THE DATA:

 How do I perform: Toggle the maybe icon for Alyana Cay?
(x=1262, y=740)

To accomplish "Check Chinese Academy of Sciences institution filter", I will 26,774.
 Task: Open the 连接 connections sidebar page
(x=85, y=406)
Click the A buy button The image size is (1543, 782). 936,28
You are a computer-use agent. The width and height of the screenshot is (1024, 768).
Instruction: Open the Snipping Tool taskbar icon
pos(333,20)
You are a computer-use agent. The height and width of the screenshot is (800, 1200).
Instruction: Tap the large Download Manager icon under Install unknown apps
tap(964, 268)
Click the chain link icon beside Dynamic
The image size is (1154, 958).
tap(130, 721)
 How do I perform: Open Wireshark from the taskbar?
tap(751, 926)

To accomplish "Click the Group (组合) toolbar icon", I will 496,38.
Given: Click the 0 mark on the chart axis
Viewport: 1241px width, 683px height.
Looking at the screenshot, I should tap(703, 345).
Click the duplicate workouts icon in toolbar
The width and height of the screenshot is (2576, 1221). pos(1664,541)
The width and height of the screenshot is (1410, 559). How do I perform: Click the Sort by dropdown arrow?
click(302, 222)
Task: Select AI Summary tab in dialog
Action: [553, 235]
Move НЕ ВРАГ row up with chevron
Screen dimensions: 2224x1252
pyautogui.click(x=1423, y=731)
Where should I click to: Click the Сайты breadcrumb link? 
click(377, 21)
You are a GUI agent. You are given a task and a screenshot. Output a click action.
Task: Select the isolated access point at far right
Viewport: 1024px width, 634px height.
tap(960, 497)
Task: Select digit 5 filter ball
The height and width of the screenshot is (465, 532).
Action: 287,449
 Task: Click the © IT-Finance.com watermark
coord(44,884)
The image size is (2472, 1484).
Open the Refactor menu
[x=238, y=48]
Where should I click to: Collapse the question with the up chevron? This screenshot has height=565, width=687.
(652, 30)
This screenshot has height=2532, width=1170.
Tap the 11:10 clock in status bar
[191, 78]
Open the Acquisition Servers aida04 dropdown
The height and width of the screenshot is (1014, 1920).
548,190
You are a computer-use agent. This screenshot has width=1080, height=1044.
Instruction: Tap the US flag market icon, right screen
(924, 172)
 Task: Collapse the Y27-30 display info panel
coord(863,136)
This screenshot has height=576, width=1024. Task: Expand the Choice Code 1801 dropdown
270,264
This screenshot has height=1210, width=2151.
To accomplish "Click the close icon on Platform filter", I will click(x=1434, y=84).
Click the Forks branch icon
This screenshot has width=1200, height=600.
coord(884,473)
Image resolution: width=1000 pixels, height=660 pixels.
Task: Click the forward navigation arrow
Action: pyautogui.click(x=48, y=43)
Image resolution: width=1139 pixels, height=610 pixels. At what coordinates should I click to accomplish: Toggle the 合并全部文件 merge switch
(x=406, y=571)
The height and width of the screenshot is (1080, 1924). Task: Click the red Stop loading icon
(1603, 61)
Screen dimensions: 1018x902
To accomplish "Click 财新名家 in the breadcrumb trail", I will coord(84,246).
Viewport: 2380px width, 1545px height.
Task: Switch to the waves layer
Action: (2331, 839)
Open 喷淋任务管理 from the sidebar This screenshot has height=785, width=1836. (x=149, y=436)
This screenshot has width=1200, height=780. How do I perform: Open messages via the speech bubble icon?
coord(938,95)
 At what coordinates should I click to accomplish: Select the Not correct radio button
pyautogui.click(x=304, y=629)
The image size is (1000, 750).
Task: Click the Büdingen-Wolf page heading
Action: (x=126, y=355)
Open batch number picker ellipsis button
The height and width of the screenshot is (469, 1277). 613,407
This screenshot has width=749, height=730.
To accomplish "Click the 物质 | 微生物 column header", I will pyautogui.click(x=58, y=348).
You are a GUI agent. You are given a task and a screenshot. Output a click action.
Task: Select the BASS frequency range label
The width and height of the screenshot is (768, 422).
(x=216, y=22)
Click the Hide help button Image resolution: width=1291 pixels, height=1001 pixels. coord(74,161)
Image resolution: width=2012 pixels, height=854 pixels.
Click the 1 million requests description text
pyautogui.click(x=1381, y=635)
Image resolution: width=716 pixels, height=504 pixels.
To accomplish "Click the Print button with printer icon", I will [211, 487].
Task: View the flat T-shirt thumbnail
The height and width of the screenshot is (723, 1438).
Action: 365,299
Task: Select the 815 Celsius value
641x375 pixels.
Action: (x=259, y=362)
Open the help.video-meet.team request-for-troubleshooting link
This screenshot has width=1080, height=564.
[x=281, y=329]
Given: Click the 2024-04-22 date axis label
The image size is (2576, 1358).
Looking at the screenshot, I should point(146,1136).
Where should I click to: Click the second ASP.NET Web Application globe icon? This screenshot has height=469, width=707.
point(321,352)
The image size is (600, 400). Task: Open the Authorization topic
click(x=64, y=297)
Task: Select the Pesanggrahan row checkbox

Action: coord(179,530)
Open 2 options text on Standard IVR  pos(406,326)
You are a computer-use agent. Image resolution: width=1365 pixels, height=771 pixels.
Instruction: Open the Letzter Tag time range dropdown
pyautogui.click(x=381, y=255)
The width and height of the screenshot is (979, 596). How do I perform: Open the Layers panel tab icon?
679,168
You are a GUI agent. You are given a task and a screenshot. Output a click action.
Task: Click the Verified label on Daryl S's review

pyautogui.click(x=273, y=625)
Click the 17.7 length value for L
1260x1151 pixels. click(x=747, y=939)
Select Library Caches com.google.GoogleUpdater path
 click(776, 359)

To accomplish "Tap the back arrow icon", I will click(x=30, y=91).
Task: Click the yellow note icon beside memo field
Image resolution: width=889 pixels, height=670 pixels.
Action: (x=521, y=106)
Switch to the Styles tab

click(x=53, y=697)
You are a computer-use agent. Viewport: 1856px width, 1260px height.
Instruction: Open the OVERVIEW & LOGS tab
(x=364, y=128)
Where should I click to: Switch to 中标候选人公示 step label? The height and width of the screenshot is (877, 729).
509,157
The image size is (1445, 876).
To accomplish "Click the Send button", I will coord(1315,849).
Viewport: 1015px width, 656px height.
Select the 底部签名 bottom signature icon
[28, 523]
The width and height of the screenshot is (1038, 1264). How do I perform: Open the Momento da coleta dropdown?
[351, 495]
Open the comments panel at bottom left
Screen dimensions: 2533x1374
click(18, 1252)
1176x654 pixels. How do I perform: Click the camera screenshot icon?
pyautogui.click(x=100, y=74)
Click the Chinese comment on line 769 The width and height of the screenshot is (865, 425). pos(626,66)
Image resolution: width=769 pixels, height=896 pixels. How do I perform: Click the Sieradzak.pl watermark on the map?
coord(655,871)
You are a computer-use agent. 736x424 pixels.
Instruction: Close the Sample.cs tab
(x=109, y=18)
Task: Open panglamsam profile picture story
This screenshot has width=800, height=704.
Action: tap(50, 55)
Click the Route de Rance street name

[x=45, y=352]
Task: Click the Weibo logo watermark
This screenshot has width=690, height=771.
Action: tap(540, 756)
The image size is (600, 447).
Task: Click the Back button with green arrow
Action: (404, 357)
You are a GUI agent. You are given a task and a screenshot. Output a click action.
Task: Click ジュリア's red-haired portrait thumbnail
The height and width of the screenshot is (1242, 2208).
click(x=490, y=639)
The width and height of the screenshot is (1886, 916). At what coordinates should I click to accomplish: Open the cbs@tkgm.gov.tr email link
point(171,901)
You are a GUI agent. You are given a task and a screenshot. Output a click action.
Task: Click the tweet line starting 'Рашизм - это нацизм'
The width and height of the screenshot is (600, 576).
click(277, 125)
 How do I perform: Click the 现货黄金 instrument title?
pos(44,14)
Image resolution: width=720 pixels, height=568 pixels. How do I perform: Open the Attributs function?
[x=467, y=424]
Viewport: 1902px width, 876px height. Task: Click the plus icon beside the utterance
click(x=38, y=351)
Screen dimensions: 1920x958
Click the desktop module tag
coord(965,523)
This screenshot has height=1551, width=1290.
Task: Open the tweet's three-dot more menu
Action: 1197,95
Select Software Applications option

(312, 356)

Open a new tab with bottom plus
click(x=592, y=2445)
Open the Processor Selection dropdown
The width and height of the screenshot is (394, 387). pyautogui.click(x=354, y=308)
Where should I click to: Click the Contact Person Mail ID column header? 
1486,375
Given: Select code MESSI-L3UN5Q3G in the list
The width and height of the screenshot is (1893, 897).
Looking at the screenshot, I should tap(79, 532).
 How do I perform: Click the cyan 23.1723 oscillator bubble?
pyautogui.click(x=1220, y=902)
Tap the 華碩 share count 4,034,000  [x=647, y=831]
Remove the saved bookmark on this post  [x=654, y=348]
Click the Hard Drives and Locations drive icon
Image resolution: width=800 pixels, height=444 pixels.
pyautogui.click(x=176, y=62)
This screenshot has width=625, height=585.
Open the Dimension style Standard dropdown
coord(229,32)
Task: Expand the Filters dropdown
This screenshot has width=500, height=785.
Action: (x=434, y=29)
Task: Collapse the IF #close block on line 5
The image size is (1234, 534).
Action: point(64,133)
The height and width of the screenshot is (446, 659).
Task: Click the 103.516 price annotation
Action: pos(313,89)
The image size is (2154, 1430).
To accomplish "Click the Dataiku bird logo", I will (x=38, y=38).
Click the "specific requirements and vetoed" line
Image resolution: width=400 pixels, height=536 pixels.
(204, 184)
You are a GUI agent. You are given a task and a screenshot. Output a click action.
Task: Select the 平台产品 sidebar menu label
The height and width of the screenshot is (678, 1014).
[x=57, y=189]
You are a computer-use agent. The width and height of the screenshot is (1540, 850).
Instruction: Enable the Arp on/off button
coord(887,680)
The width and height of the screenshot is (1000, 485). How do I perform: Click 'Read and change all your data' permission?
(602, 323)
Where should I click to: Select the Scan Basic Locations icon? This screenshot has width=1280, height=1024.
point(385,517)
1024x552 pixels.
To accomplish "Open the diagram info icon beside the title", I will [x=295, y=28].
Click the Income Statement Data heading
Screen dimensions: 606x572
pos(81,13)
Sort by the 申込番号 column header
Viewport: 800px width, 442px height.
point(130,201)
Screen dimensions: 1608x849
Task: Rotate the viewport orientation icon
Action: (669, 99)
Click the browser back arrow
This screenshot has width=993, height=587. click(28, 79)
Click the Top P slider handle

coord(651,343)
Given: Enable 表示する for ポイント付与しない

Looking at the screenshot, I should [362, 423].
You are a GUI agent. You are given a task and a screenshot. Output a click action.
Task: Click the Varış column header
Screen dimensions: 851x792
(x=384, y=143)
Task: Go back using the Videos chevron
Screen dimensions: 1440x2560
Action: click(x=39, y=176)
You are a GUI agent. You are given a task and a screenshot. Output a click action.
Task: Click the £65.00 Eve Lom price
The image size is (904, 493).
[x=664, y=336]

THE TASK: Count the lines of the records above that contain the word "Sort". Give only the number.

SOLUTION TO THIS TASK: 2